French novelist to present talk about exile
Lela Sebbar, author of numerous novels, essays and collections of photographs, will present a lecture in French, titled “L’Exil, memoire d l’oubli” on Tuesday, Oct. 27, at 4 p.m. at the Beinecke Rare Book and Manuscript Library, 121 Wall St.
Sebbar, who lives in Paris, has devoted her writing to the subjects of love and violence on the North and South shores of the Mediterranean. Her eight novels and numerous novellas are concerned primarily with the topic of Africans living in exile or growing up as “Beurs,” second-generation offspring of Algerian immigrants. Sebbar’s “Sherazade” trilogy rewrites the Western tradition of Orientalism through the eyes of a young woman who refuses to be made into an “other.”
Sebbar’s lecture is sponsored by the French department’s Center for Interdisciplinary French Studies and by the Beinecke Rare Book and Manuscript Library.
Former state legislator will discuss the U.S. and the U.N.
Irving Stolberg, who served more than two decades in the Connecticut House of Representatives and is currently president of the Connecticut division of the United Nations Association, will be the guest at a tea on Tuesday, Oct. 27, at 4:30 p.m. in the Calhoun College master’s house, 189 Elm St. His talk is titled “The U.S. and the U.N.: On the Brink of Disaster.”
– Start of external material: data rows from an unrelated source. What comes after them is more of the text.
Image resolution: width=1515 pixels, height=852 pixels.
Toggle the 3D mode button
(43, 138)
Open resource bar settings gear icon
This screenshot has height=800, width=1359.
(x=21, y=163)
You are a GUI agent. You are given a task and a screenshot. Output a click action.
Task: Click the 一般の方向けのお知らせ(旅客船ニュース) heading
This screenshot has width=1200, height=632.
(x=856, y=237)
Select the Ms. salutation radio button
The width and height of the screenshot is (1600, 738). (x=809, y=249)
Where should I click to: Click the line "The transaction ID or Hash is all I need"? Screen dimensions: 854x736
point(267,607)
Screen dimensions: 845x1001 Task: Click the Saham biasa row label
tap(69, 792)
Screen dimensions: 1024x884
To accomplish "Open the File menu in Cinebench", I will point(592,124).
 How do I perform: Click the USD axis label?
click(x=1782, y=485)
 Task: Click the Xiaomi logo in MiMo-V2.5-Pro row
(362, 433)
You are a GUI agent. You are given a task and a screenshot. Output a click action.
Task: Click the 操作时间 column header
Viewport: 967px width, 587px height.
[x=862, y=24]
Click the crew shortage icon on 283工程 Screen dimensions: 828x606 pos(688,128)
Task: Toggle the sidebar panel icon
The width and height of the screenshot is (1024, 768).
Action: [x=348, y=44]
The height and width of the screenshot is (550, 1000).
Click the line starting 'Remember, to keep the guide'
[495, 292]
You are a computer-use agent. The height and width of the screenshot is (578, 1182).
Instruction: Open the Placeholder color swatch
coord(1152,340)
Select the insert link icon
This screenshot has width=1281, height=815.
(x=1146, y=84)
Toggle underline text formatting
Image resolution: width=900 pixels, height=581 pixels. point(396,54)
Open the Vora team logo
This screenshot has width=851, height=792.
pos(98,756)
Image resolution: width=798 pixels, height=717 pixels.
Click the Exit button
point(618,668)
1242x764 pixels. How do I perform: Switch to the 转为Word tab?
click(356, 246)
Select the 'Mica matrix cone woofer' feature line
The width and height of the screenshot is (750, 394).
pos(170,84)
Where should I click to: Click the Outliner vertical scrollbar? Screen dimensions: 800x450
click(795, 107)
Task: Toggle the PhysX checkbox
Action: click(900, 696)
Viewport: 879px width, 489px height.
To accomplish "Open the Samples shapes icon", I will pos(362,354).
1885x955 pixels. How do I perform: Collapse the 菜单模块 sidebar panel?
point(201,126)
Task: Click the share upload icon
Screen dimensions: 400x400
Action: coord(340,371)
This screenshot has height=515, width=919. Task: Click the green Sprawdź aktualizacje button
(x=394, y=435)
As principal of International Solutions for the past five years, Stolberg has served as a democracy adviser to numerous goverments around the world, principally in Central and Eastern Europe. His work has encompassed parliamentary structure and process, governmental decentralization, ethics, the environment and conflict resolution, among other issues. During his 22 years in the Connecticut House of Representatives, he served two terms as Speaker of the House and one as House Minority Leader. He also was president of the National Conference of State Legislatures. More recently, he has helped expand the number of chapters in the state’s United Nations Association from four to seven.
Deception is subject of talk by investigative journalist
Investigative journalist Dan Korem will discuss “Lies, Cons and the Truth: The Dangers and Detection of Deception in Contemporary Culture” on Tuesday, Oct. 27, at 8:30 p.m. in Sudler Hall of William L. Harkness Hall, 100 Wall St. His talk, which is free and open to the public, is sponsored by the Yale student chapter of Campus Crusade for Christ.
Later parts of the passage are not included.